What is required - Pick every line out of the entries below that holds the string "Toggle", and report them.

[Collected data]
#####

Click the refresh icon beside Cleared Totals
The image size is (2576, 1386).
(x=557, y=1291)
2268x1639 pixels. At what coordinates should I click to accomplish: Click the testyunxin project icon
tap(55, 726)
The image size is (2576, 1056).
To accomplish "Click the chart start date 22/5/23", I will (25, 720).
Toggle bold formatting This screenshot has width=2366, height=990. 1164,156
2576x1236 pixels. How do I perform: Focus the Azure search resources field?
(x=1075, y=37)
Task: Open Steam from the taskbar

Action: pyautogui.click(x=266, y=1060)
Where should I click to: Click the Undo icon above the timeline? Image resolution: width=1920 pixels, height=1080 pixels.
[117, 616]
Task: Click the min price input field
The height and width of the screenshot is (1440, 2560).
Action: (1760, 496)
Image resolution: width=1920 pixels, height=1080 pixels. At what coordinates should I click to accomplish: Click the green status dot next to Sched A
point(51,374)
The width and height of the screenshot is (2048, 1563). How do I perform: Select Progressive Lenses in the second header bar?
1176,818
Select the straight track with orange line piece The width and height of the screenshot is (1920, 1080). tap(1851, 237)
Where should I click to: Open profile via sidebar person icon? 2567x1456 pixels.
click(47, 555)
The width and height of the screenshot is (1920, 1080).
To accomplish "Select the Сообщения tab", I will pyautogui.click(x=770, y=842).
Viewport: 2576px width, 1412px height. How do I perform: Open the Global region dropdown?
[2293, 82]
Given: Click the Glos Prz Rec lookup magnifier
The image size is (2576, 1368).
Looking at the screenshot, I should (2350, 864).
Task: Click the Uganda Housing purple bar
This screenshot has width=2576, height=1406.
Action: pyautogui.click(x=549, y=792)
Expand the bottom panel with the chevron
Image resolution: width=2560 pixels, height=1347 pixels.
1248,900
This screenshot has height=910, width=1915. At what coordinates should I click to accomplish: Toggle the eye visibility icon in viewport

#####

Answer to the exercise -
Toggle bold formatting This screenshot has width=2366, height=990. 1164,156
This screenshot has height=910, width=1915. At what coordinates should I click to accomplish: Toggle the eye visibility icon in viewport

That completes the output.